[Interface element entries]

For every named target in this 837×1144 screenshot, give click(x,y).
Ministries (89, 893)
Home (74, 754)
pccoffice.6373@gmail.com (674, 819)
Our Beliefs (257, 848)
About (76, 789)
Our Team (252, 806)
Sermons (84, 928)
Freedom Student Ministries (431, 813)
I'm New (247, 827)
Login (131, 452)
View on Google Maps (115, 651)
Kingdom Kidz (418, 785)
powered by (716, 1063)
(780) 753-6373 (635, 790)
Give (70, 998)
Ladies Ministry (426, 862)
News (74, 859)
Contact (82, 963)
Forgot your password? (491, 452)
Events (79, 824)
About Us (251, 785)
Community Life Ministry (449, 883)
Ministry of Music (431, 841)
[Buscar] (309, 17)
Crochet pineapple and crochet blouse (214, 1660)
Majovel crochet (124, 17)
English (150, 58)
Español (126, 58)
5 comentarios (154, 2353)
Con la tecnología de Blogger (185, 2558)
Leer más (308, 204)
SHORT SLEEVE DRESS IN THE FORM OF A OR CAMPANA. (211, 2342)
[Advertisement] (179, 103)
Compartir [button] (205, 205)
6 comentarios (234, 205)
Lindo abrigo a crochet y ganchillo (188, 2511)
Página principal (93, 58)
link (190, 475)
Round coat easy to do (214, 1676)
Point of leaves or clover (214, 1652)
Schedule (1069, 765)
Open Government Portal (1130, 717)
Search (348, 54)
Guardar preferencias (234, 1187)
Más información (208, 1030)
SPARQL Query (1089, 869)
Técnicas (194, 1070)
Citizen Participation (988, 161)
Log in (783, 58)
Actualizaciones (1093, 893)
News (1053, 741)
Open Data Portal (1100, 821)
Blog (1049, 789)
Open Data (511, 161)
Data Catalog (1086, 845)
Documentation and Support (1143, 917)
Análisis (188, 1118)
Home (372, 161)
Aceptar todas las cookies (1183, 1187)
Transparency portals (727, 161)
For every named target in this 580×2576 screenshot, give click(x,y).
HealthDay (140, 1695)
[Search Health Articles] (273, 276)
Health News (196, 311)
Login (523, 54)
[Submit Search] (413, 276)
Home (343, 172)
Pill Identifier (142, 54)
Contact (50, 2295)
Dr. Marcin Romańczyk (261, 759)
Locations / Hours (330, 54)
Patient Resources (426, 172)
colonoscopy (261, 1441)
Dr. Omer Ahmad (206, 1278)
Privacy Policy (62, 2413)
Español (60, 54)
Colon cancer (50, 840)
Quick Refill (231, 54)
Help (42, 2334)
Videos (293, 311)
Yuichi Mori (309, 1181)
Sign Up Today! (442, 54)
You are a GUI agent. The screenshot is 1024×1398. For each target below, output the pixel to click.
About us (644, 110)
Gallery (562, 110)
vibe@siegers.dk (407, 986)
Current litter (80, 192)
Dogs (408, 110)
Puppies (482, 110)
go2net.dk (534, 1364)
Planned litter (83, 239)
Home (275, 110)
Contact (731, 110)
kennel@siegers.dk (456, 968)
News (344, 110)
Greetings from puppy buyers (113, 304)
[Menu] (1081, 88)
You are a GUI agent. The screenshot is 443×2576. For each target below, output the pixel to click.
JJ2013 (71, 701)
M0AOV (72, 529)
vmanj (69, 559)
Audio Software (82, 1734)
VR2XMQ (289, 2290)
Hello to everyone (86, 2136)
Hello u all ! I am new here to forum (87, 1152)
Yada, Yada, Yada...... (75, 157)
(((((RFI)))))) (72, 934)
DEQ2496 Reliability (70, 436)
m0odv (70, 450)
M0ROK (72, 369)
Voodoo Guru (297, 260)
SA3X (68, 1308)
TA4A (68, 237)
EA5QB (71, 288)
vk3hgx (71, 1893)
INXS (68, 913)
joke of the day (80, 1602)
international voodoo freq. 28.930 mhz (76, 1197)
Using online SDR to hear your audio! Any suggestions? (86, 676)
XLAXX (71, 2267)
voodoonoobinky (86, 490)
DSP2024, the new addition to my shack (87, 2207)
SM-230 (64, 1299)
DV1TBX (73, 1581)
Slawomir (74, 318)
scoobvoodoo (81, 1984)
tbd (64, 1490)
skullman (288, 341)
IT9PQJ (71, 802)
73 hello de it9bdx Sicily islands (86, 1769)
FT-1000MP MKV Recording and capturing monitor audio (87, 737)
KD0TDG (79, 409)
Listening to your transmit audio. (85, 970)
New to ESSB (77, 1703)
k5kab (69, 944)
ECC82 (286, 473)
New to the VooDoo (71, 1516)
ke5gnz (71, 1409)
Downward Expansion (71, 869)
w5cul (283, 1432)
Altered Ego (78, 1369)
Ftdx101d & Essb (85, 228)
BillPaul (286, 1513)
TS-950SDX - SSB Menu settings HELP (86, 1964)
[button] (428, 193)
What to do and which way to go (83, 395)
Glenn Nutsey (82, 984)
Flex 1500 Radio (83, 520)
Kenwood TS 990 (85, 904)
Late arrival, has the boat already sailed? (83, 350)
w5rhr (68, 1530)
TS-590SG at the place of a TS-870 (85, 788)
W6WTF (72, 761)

#### The problem
Please reproduce the entries above, from the start through the line containing "5 comentarios (154, 2353)", inclusive, substituting "Sign in" for "Login" and leaving everything else unchanged.

#### Finished answer
For every named target in this 837×1144 screenshot, give click(x,y).
Ministries (89, 893)
Home (74, 754)
pccoffice.6373@gmail.com (674, 819)
Our Beliefs (257, 848)
About (76, 789)
Our Team (252, 806)
Sermons (84, 928)
Freedom Student Ministries (431, 813)
I'm New (247, 827)
Sign in (131, 452)
View on Google Maps (115, 651)
Kingdom Kidz (418, 785)
powered by (716, 1063)
(780) 753-6373 (635, 790)
Give (70, 998)
Ladies Ministry (426, 862)
News (74, 859)
Contact (82, 963)
Forgot your password? (491, 452)
Events (79, 824)
About Us (251, 785)
Community Life Ministry (449, 883)
Ministry of Music (431, 841)
[Buscar] (309, 17)
Crochet pineapple and crochet blouse (214, 1660)
Majovel crochet (124, 17)
English (150, 58)
Español (126, 58)
5 comentarios (154, 2353)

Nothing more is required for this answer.